→ Listed records:
- - - - - - -
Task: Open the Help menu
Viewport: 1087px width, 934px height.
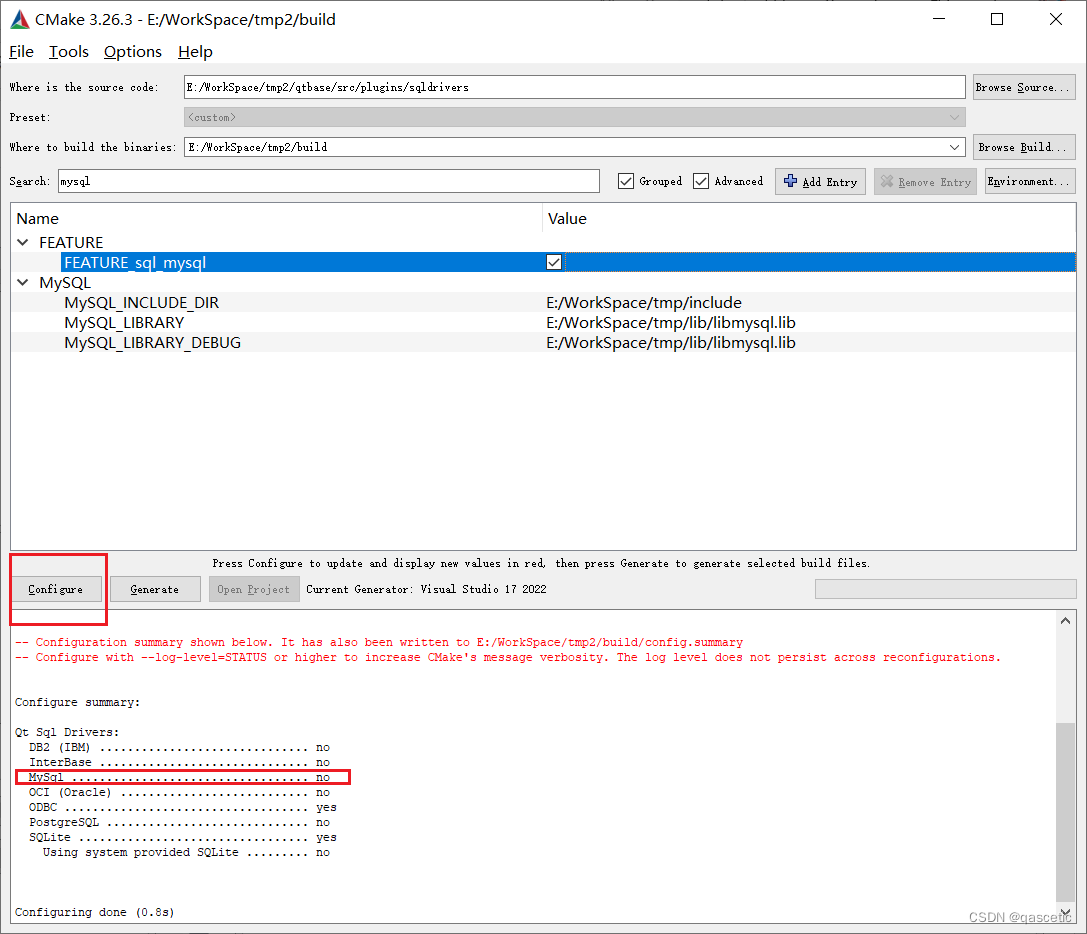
- - - - - - -
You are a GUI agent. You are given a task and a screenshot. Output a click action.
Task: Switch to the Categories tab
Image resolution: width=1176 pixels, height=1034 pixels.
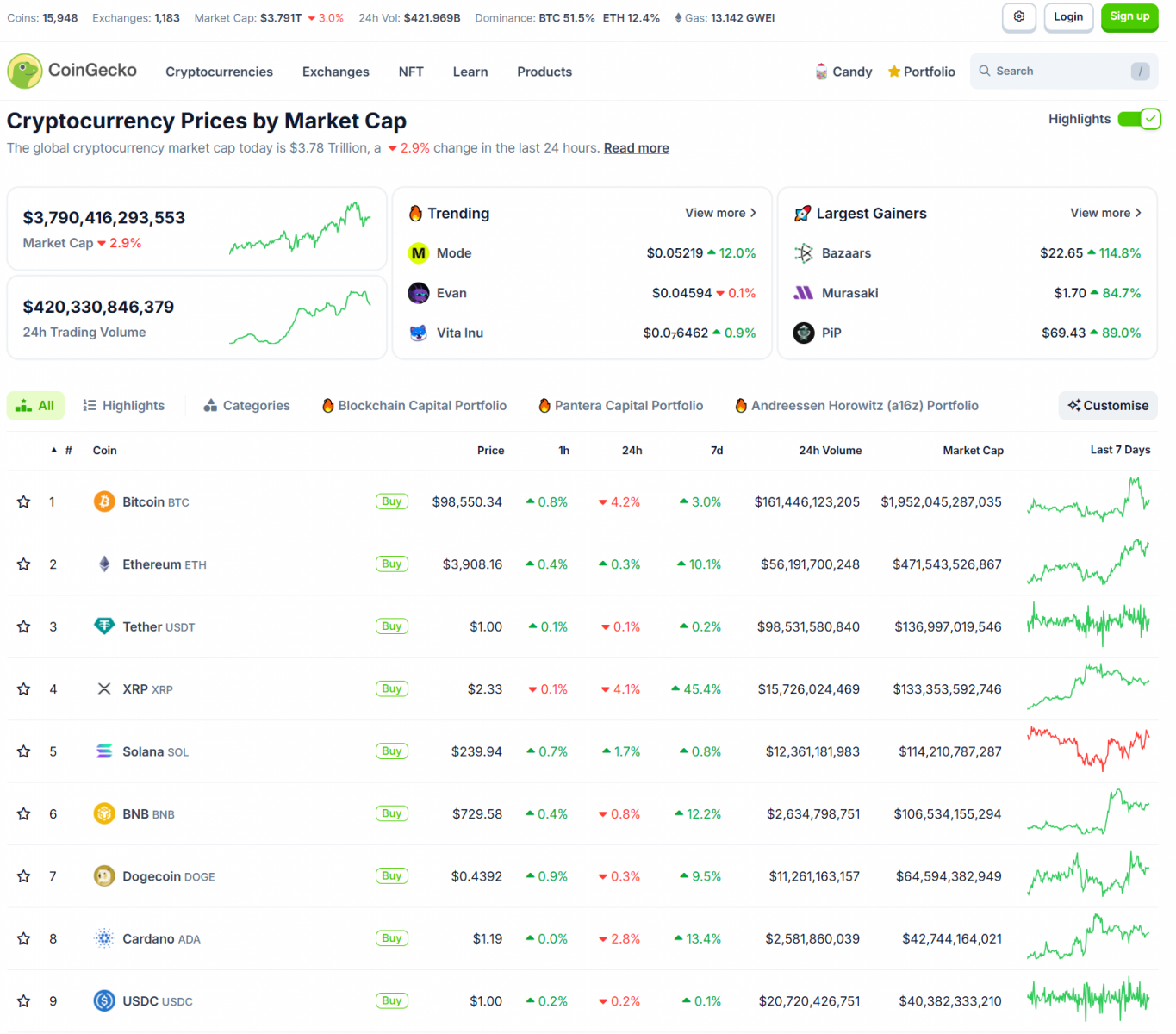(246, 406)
- - - - - - -
→ Exercise directions:
Please swap "Help" for "File" in the items, beginning at the line that has "Task: Open the Help menu" and stopping after the line that has "Viewport: 1087px width, 934px height.". Write out only those lines, with everything else left as it is.

→ Completed task:
Task: Open the File menu
Viewport: 1087px width, 934px height.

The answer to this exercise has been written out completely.